EXERCISES TO COMPLETE:
a. From the film review, output the passage from "It’s not that" up to and including "happen to them.".
b. Who wrote the screenplay, according to the film review?

DOCUMENT SEGMENT:
Unlikely Romance Between Bureaucrat And Activist Overshadowed In Routine Conspiracy Flick
You can understand why Focus Features tapped Fernando Meirelles to direct the screen adaptation of John Le Carré’s The Constant Gardener. After all, the backdrop for the 2001 novel is the dirt streets of Nairobi, and no filmmaker has done a better job of capturing the teeming, anarchic life of a Third World city than Meirelles did in his 2002 breakthrough City of God. In that movie, the Brazilian director not only evoked the violence and vibrancy of Rio de Janeiro’s slums but also carved out distinct individuals from the mass of faces.
He does something similar for Nairobi in The Constant Gardener. The handheld cameras and quick cuts that served him so well in City of God create the requisite dizziness for Le Carré’s tale of a mysterious scheme by the British government and a giant pharmaceutical company in Kenya.
Nonetheless, there’s no getting around the fact that most of the dialogue—in the screenplay as in the novel—takes place between Europeans in the air-conditioned refuge of modern architecture. The specifically Third World scenes are no more than the backdrop for a rather conventional big-business conspiracy flick, and Meirelles’ strengths are likewise marginalized.
It’s not that the Brazilian does a bad job directing British actors such as Ralph Fiennes, Rachel Weisz, Bill Nighy, and Pete Postlethwaite; it’s just that he doesn’t bring anything special to the game. The result is mere competence, and that’s not enough to rescue this movie from its genre formulas. It’s certainly not enough to overcome the blandness of Jeffrey Caine’s screenplay. Instead of seizing the key moments and discarding the rest, Caine tries to touch quickly on as many plot points as possible, creating a story of expansive breadth and no depth. By skimming across the surface, he never pauses long enough to allow us to care about the characters and what might happen to them.

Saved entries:
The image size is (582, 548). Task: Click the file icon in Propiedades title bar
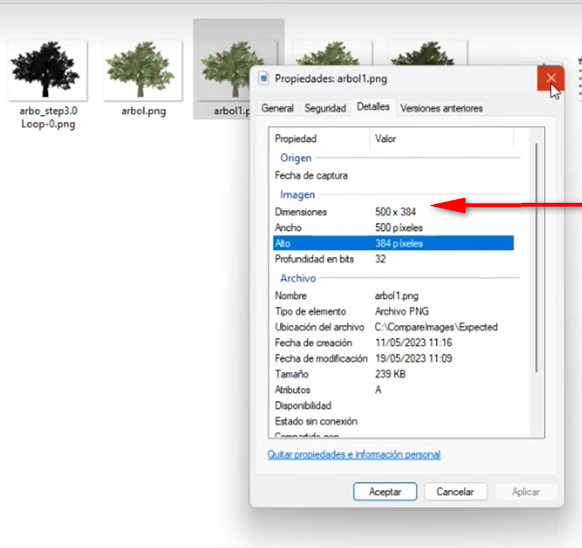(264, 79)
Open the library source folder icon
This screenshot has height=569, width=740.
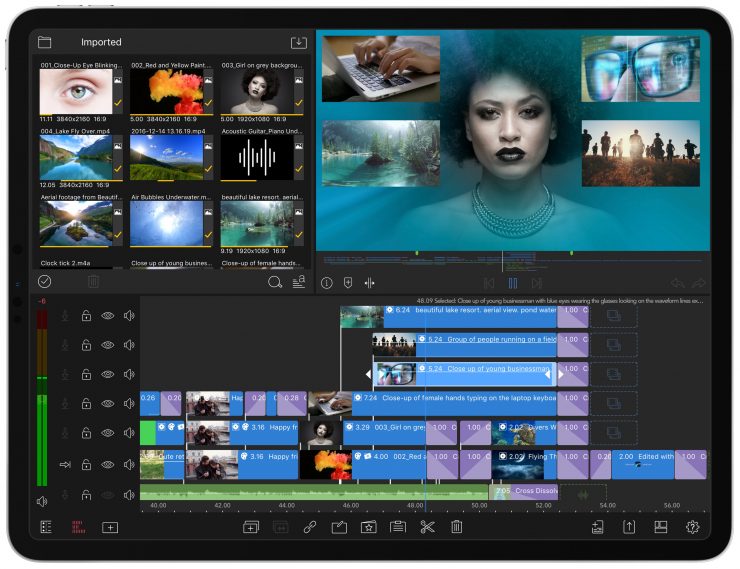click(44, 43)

YOUR RESPONSES:
a.
It’s not that the Brazilian does a bad job directing British actors such as Ralph Fiennes, Rachel Weisz, Bill Nighy, and Pete Postlethwaite; it’s just that he doesn’t bring anything special to the game. The result is mere competence, and that’s not enough to rescue this movie from its genre formulas. It’s certainly not enough to overcome the blandness of Jeffrey Caine’s screenplay. Instead of seizing the key moments and discarding the rest, Caine tries to touch quickly on as many plot points as possible, creating a story of expansive breadth and no depth. By skimming across the surface, he never pauses long enough to allow us to care about the characters and what might happen to them.

b. Jeffrey Caine